======== Text provided

# NLP - Assignment 1 - Q1, Q2, Q3

Amaya Syed - 190805496

In [11]:
import csv
import re
import os

import numpy as np
import pandas as pd  

from sklearn.svm import LinearSVC
from nltk.classify import SklearnClassifier
from sklearn.metrics import precision_recall_fscore_support
from sklearn.feature_extraction.text import CountVectorizer
from sklearn.pipeline import Pipeline

from random import shuffle
from random import seed
from random import randrange
from collections import Counter

# Question 1

The aim of this assignment is to classify a corpus of 21 000 Amazon reviews, equally distributed between "real" or "fake" reviews. where fake is defined as being reviews written for a product with the intent of receiving financial compensation for doing so. The reviews have been previously analysed and manually labelled by the company itself. The corpus also contains information regarding each reviews: rating, verified purchase, product category, product ID, product title, review title.

================
======== Records supplied

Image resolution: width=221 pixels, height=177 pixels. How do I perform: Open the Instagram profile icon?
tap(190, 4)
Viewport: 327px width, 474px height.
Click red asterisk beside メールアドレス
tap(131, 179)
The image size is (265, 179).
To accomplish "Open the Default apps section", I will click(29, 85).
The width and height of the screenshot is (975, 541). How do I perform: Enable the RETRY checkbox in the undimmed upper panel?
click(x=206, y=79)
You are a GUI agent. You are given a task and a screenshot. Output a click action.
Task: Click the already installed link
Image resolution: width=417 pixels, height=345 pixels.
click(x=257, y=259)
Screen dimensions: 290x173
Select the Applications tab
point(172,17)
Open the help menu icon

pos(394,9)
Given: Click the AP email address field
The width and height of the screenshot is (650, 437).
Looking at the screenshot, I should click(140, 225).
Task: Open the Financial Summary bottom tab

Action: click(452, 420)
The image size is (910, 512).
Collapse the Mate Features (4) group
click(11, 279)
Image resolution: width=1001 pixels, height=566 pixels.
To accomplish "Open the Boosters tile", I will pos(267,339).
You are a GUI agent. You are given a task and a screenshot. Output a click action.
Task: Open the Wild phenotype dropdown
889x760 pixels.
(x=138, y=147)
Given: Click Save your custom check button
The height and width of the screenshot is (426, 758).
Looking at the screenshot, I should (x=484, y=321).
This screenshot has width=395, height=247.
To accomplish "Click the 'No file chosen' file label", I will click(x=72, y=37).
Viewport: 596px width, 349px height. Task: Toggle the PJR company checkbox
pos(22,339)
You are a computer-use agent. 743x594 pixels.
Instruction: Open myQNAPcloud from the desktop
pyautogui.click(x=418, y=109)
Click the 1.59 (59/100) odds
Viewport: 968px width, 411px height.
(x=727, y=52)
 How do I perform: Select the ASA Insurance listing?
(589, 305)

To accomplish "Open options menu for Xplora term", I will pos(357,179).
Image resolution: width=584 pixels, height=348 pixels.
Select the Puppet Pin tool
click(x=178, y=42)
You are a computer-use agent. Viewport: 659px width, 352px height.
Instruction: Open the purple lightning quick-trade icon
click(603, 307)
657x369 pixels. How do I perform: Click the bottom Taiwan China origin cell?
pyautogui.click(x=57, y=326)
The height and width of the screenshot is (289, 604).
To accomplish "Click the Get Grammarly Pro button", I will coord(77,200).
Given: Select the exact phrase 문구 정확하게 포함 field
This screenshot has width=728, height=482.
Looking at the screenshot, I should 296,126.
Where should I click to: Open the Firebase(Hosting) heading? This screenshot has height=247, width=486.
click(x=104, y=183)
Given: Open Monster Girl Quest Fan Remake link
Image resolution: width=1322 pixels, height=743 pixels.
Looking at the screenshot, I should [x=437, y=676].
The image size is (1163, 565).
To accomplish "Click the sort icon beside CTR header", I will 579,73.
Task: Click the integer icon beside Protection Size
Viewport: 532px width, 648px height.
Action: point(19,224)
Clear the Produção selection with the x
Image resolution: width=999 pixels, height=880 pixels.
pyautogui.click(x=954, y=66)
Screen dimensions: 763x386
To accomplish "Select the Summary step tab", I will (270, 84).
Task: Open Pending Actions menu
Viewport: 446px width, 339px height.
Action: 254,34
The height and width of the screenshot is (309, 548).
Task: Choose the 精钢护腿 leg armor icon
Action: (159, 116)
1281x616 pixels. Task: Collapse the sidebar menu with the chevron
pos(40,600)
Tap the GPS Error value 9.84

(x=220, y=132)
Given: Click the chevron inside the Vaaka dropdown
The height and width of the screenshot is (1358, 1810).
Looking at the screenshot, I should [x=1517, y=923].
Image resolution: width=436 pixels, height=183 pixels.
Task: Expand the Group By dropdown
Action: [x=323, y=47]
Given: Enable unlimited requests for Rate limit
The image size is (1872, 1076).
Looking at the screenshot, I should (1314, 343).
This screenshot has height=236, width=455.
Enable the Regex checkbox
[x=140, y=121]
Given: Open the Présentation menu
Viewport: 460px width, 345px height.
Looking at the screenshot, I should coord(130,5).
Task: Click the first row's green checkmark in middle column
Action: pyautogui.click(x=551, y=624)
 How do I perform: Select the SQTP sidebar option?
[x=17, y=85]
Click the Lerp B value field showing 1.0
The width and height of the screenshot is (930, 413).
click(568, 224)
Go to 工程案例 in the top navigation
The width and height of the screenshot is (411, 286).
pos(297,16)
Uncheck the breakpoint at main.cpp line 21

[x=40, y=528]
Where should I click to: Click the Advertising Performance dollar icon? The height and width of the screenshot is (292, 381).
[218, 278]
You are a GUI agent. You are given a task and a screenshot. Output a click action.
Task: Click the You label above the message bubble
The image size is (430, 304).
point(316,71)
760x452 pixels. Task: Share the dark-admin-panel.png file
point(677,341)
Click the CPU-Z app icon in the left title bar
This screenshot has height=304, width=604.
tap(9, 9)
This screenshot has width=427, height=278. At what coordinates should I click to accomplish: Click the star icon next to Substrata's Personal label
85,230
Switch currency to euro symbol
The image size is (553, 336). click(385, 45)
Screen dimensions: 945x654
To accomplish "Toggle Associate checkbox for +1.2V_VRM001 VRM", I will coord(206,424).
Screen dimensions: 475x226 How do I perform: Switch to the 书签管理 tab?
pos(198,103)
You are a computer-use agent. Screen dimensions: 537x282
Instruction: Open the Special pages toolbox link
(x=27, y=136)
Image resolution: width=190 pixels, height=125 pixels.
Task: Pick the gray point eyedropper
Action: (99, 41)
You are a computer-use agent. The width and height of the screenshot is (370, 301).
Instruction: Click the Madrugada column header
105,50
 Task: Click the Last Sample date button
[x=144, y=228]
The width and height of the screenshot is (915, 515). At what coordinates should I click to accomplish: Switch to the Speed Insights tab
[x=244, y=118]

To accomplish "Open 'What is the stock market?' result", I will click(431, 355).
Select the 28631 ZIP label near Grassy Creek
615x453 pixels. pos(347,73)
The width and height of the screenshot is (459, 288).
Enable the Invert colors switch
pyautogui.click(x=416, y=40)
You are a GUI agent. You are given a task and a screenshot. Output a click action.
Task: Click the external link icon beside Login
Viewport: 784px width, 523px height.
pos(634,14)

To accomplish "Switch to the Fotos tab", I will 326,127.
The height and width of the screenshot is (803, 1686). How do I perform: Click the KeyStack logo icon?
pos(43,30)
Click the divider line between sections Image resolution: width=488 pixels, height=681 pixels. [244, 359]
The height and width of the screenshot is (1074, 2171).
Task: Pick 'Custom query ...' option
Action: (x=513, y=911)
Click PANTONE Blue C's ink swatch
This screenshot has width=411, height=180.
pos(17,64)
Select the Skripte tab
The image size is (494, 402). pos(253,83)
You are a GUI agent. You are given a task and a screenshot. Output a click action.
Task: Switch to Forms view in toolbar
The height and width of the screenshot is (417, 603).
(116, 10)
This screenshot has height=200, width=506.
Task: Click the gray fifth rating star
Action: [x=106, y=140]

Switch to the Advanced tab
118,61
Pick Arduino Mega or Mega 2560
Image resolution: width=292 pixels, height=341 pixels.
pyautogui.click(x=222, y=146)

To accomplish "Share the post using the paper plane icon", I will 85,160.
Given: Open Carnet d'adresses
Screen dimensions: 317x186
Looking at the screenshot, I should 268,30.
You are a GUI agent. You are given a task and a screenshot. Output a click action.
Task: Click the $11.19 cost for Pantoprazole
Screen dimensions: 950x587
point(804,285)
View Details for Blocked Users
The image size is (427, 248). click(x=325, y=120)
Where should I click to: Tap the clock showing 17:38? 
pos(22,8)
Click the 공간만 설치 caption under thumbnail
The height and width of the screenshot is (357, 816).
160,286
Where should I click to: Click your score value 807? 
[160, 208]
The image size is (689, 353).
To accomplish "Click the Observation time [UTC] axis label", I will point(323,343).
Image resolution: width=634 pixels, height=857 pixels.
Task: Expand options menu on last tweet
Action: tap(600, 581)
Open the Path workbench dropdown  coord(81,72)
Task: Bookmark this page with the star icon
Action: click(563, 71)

================

#### Exercise 1
Answer these questions about the notebook text above the entries:
(a) How many Amazon reviews does the corpus contain?
(b) Which classifier is imported from sklearn.svm?
(c) Who manually labelled the reviews?
#### Exercise 2
Locate each line in the entries that contains the string "coordinates", and copy those lines out in full.

#### Full solution 1
(a) 21 000
(b) LinearSVC
(c) The company itself

#### Full solution 2
This screenshot has width=427, height=278. At what coordinates should I click to accomplish: Click the star icon next to Substrata's Personal label
The width and height of the screenshot is (915, 515). At what coordinates should I click to accomplish: Switch to the Speed Insights tab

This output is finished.